People already know the rule
Behavioural science research is consistent on this point: in the vast majority of compliance failures, the people involved knew what the rule was. Knowledge was not the problem. What determined whether they followed the rule was something else entirely, the conditions around them.
This distinction matters enormously. If you diagnose a behaviour problem as a knowledge problem, you will keep investing in solutions that don't work. More e-learning modules. More policy reminders. More town halls about values. And you will keep getting the same outcomes.
Three things that actually shape compliance behaviour
If knowledge and intention are not the primary drivers of compliance behaviour, what is? Behavioural science points to three conditions that matter far more in practice.
The first is friction. How easy is it to actually follow the process? When compliance requires navigating a cumbersome system, completing a time-consuming approval chain, or interrupting a fast-moving workflow, people find workarounds. Not because they are trying to circumvent the rules, but because the path of least resistance leads them elsewhere. Compliance behaviour improves significantly when the compliant option is also the easy option.
The second is social norms. What do people see others doing around them? Human beings are deeply social, and our behaviour is shaped powerfully by what we observe in our environment. If someone joins a team where the informal norm is to skip a particular step because everyone does, they will almost certainly follow suit, regardless of what the policy says. The visible behaviour of peers and leaders is a stronger signal than any training programme.
The third is what the organization actually rewards. When speed is celebrated, thoroughness is quietly penalized. When targets are hit at the expense of process, and that goes unaddressed, the message is clear. People respond to what is actually rewarded in practice, not what is stated in values documents. When the incentive structure pulls against the compliance expectation, compliance loses, consistently.
Why similar organizations get different outcomes
This is why two organizations can have nearly identical policies, training programmes, and stated values, yet experience completely different compliance outcomes. The policies are the same. The conditions are not.
One organization has streamlined its processes so the compliant path is also the efficient one. Its leaders visibly model the behaviours they expect. Its recognition and reward systems reinforce doing things the right way, not just getting results.
The other organization has layered policies on top of processes that were never designed with compliance in mind. Its informal norms send different signals than its formal ones. Its incentive structures reward outcomes without scrutiny of how they were achieved.
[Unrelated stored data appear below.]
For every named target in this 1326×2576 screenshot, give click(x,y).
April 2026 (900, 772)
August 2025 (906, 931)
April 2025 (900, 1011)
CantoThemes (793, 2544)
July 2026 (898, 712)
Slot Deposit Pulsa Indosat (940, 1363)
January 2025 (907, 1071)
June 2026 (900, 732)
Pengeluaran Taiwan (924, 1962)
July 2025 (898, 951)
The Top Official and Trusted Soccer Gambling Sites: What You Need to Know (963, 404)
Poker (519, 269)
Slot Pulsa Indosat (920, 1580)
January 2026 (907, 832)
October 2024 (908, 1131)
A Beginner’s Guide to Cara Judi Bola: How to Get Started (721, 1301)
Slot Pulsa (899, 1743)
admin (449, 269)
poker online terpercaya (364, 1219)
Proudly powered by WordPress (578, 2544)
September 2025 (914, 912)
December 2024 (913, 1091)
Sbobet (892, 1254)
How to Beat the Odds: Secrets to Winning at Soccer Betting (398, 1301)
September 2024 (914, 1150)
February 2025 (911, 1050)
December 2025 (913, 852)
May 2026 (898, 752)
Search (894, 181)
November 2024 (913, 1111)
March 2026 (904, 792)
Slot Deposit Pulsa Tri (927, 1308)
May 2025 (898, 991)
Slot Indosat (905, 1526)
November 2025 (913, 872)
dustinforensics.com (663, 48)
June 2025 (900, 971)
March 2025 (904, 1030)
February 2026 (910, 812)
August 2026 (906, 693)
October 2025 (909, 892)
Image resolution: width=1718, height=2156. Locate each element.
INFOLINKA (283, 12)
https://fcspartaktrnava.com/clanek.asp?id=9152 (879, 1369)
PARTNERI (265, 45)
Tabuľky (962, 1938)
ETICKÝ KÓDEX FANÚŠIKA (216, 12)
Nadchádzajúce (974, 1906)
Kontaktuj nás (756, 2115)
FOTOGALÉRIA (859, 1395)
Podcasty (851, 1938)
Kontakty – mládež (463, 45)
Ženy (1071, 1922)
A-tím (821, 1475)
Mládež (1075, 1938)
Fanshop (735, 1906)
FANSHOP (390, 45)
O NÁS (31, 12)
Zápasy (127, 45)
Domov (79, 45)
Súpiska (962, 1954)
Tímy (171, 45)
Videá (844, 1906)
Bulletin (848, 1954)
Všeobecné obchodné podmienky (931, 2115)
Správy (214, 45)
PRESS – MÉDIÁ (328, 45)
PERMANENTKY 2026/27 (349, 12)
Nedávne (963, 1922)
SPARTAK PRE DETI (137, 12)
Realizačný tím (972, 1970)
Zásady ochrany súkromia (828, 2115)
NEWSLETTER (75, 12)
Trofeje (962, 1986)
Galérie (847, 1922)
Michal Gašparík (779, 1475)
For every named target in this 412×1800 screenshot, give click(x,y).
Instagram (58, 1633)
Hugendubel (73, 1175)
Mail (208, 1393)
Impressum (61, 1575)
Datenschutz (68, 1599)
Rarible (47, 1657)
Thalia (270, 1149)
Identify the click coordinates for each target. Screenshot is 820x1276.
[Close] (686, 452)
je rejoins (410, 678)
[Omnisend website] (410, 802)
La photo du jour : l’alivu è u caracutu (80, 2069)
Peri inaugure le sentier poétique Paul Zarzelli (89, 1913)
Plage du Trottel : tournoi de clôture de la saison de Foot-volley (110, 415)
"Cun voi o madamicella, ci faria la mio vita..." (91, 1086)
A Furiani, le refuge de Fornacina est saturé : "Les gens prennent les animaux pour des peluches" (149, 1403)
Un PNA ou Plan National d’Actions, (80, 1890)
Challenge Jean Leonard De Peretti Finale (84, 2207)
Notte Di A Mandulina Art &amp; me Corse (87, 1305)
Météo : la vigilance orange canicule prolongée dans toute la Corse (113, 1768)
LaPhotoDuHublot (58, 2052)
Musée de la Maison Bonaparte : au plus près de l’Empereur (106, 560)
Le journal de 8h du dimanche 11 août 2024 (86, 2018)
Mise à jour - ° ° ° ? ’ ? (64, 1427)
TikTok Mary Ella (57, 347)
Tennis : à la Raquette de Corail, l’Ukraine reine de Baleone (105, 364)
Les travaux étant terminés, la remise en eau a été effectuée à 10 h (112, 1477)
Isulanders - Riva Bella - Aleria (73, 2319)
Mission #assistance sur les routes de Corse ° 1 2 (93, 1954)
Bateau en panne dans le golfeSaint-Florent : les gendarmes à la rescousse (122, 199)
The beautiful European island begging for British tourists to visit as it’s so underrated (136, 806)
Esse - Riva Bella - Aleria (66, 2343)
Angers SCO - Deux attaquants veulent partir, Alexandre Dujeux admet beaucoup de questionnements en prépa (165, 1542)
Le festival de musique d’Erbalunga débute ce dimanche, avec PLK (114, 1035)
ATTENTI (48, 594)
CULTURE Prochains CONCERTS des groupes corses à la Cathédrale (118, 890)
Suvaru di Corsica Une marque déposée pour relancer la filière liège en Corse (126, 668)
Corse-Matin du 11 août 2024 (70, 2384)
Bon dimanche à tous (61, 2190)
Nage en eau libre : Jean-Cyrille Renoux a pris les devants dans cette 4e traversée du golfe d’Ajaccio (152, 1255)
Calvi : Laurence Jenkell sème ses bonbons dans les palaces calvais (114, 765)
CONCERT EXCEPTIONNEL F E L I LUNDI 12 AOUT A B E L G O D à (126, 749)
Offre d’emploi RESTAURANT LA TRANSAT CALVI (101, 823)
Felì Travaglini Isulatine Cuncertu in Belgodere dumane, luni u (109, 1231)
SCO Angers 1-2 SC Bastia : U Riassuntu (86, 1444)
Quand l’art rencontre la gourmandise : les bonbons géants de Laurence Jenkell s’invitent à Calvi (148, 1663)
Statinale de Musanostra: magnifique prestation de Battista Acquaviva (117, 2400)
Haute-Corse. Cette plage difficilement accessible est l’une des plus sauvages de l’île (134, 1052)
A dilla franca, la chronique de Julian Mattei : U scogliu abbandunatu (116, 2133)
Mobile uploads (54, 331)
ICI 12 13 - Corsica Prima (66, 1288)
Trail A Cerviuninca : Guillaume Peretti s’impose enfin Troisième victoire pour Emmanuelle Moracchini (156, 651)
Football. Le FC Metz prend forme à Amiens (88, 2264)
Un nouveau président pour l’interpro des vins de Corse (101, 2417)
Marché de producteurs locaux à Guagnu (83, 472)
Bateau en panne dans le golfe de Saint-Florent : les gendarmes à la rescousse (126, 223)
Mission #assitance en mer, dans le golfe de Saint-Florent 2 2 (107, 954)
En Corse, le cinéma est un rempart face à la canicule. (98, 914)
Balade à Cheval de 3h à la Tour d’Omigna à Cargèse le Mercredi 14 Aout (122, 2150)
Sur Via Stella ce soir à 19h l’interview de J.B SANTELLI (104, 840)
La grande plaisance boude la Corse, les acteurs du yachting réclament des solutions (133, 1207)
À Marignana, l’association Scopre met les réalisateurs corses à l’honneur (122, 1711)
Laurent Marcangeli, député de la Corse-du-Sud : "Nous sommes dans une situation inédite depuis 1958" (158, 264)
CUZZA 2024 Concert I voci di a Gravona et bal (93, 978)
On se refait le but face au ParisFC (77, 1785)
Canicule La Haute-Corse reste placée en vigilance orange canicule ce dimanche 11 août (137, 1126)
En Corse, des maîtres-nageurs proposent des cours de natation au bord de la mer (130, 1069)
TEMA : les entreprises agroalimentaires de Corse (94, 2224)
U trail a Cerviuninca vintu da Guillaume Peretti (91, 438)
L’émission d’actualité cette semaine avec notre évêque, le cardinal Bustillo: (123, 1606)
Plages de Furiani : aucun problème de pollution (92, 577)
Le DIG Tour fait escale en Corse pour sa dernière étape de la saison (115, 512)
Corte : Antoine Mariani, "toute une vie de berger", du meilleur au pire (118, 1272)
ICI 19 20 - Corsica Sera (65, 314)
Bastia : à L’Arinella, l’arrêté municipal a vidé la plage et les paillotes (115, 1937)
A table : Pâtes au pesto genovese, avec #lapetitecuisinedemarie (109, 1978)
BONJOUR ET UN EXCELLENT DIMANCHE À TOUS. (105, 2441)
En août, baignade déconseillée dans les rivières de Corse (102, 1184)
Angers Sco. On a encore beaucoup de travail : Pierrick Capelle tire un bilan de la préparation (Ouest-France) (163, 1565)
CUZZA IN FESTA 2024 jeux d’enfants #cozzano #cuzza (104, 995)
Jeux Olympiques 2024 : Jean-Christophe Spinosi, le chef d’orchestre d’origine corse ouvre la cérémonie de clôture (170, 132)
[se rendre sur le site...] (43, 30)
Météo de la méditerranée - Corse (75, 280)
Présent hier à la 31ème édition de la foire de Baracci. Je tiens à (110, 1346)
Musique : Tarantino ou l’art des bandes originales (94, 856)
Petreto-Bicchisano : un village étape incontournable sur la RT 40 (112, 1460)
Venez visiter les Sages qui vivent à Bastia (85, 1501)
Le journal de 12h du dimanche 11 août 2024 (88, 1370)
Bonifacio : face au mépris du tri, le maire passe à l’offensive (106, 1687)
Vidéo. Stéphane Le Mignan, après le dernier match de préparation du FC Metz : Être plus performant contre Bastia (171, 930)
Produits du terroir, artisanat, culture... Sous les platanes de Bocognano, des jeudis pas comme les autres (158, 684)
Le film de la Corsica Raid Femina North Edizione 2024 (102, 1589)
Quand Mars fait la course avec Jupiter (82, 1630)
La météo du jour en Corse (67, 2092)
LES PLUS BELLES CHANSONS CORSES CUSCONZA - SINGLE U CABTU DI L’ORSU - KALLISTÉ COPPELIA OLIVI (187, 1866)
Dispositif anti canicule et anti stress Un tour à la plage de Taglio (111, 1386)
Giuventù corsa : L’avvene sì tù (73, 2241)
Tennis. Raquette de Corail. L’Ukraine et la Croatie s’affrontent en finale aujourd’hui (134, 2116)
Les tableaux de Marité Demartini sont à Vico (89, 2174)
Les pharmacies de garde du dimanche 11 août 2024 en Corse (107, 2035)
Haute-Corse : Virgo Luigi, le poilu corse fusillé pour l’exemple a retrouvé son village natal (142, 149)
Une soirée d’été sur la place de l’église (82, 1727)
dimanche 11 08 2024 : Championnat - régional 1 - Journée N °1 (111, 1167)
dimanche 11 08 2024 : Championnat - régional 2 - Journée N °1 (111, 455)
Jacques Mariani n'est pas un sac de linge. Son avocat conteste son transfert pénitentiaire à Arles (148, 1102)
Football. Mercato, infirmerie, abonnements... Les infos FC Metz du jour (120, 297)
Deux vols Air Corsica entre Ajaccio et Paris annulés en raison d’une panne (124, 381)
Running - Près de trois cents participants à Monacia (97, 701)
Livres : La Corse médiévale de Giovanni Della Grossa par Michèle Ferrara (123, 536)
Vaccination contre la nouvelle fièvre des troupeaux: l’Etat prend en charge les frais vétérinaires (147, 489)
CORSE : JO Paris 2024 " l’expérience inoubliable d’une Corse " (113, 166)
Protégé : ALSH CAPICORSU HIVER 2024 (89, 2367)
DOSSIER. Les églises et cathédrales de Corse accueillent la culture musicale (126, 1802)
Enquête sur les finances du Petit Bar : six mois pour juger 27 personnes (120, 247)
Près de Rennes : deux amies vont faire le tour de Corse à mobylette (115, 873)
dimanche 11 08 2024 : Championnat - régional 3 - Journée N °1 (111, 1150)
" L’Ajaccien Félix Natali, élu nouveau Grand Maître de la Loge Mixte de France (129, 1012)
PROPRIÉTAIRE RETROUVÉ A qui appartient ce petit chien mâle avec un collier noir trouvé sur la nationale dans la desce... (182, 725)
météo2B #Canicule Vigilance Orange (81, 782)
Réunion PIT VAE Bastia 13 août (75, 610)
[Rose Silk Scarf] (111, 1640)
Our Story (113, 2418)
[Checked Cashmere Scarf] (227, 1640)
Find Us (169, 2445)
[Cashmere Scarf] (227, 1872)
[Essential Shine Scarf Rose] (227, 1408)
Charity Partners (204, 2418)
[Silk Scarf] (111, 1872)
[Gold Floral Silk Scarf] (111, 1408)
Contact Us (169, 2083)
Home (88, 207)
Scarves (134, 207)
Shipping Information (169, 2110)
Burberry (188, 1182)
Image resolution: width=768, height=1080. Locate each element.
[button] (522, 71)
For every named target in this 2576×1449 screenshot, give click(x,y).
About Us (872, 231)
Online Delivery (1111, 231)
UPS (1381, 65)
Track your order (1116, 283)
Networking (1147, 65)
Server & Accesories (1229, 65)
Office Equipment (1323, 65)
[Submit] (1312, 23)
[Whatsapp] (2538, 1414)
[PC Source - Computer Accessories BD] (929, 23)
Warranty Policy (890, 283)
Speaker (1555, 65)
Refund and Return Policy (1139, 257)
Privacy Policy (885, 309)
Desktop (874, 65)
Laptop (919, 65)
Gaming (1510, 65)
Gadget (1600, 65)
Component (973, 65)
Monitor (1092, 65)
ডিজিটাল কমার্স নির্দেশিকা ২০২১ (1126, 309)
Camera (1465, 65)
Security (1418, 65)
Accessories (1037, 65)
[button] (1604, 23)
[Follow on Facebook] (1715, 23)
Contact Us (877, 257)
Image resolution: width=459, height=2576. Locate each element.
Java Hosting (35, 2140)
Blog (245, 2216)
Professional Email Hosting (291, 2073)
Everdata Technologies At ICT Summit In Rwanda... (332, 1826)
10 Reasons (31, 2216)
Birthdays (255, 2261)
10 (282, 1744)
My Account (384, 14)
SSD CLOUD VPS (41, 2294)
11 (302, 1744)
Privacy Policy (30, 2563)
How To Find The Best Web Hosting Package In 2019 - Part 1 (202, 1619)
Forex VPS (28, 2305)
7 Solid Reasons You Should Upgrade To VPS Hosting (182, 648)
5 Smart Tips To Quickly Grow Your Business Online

Same rules. Different environments. Different behaviour.
What this means in practice
Addressing compliance culture through a behavioural science lens means shifting attention from what people know to the conditions shaping what they do.
That means auditing for friction, identifying where compliant behaviour is harder than it needs to be and redesigning processes so the right path is also the easy one.
It means examining social norms, understanding what informal behaviours are actually being modelled at the team and leadership level, and whether they reinforce or undermine the formal expectations.
And it means scrutinizing incentive structures, looking honestly at what the organization actually rewards and whether those rewards are aligned with the compliance behaviours it expects.
This is what behavioural design looks like in a compliance context. It does not replace policy or training. But it addresses the conditions that determine whether policy and training translate into consistent behaviour in practice.
When organizations get these conditions right, compliance stops feeling like a constant enforcement challenge and starts becoming a natural feature of how work gets done.